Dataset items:
□ □ □ □ □
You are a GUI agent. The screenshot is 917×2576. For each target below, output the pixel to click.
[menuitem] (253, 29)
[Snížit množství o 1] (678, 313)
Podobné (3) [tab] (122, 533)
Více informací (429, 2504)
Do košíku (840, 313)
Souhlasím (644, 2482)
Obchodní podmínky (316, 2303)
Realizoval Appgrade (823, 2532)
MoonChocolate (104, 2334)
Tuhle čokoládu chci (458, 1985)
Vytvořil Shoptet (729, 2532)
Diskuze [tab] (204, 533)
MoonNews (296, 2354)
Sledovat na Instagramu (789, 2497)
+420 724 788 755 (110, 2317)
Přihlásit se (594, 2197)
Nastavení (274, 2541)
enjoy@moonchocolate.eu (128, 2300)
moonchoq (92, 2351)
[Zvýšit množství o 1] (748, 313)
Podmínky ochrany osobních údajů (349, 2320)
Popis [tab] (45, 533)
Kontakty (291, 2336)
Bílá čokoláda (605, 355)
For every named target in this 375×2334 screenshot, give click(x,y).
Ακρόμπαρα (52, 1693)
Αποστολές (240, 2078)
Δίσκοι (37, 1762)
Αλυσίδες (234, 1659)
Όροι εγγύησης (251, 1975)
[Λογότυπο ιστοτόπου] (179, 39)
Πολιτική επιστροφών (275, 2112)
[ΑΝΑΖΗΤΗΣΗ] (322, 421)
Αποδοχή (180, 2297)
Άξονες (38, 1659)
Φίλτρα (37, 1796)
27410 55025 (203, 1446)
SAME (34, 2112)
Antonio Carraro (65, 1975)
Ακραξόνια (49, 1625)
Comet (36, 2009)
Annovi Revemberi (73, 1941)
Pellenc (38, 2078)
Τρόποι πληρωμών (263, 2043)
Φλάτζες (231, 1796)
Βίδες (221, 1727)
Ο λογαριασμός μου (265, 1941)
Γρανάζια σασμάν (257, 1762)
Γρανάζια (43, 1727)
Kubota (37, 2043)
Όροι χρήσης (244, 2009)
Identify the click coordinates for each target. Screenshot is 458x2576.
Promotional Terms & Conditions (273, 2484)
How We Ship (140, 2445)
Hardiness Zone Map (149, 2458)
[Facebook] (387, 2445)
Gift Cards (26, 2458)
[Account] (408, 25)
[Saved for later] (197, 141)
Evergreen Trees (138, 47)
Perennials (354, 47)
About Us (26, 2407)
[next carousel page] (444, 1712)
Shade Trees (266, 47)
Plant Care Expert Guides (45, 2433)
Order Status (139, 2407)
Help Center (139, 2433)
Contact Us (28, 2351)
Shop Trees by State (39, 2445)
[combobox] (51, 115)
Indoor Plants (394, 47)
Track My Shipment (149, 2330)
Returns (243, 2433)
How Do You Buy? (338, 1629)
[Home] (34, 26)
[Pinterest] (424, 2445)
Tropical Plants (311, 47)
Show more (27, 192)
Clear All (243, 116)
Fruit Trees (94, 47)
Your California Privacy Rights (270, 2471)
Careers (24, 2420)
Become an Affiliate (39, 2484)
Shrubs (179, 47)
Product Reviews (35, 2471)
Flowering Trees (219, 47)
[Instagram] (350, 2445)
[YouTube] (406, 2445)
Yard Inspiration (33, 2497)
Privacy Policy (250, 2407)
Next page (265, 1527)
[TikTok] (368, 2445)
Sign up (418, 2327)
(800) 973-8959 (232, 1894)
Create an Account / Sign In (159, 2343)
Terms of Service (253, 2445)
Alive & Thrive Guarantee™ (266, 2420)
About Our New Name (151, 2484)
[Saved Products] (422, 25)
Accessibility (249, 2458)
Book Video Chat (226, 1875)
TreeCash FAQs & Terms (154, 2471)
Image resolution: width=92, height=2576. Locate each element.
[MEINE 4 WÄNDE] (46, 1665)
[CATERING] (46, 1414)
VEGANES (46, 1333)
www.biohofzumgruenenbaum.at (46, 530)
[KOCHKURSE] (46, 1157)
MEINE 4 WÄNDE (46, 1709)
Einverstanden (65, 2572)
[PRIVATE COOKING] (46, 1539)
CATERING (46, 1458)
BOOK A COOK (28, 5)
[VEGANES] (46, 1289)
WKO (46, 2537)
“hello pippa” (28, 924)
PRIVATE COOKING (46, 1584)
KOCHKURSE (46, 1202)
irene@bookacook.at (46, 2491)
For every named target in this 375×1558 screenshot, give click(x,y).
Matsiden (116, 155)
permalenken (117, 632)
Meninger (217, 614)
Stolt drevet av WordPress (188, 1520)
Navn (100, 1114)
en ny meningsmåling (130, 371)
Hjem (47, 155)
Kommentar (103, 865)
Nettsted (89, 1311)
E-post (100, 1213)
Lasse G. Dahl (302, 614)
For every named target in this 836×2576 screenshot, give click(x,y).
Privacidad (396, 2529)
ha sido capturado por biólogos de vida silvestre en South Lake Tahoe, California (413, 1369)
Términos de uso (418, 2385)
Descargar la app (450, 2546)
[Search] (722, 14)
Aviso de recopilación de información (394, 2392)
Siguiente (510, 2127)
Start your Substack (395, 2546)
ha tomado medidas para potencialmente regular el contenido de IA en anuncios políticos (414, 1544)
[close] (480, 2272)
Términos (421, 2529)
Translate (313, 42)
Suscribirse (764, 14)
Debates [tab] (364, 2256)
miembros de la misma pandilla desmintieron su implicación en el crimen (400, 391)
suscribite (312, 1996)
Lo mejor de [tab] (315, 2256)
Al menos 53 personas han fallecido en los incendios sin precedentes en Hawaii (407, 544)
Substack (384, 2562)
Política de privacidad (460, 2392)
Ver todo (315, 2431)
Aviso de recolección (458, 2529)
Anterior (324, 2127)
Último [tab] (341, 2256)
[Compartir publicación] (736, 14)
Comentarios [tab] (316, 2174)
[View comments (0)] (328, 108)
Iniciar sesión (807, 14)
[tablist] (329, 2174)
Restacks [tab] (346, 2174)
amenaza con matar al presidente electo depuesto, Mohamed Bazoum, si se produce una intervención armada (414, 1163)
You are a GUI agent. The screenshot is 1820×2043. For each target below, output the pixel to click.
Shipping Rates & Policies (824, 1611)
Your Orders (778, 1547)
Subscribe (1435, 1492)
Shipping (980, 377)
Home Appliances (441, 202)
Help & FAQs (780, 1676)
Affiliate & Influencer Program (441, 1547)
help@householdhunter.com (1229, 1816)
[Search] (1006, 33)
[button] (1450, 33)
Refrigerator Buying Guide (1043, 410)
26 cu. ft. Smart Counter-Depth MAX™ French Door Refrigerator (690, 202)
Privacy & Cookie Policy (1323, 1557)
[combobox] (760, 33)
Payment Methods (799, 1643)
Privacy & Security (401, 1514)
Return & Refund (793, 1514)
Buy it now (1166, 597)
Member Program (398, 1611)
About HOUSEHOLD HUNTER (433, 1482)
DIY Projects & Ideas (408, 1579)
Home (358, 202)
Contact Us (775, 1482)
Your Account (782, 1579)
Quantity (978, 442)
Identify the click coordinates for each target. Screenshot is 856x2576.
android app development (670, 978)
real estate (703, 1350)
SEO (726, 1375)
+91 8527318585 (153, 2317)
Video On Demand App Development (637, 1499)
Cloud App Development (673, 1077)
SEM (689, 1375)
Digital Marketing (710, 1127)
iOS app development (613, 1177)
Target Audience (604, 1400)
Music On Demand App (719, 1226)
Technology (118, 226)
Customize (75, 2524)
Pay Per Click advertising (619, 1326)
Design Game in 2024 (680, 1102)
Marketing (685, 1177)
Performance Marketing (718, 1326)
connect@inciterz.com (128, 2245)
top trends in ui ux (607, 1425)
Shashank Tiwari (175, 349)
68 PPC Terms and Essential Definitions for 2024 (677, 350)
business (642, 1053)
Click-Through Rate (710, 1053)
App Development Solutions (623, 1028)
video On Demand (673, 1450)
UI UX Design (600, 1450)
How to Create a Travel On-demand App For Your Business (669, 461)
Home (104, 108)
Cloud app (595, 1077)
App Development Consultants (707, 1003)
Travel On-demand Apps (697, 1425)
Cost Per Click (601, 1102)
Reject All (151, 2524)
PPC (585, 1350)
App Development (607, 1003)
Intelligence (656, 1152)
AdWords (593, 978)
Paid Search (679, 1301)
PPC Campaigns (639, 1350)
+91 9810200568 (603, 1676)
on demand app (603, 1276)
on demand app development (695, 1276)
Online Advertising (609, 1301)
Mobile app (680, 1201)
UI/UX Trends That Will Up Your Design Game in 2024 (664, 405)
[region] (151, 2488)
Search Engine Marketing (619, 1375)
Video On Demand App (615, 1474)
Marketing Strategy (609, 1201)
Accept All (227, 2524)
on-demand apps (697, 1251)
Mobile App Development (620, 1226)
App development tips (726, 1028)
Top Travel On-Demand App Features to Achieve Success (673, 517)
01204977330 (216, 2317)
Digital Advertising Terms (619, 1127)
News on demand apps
□ □ □ □ □
Could you return exactly the stretch of the data above that starts at the line with "About Us (26, 2407)" and ends at the line with "Track My Shipment (149, 2330)", both lines included?

About Us (26, 2407)
[next carousel page] (444, 1712)
Shade Trees (266, 47)
Plant Care Expert Guides (45, 2433)
Order Status (139, 2407)
Help Center (139, 2433)
Contact Us (28, 2351)
Shop Trees by State (39, 2445)
[combobox] (51, 115)
Indoor Plants (394, 47)
Track My Shipment (149, 2330)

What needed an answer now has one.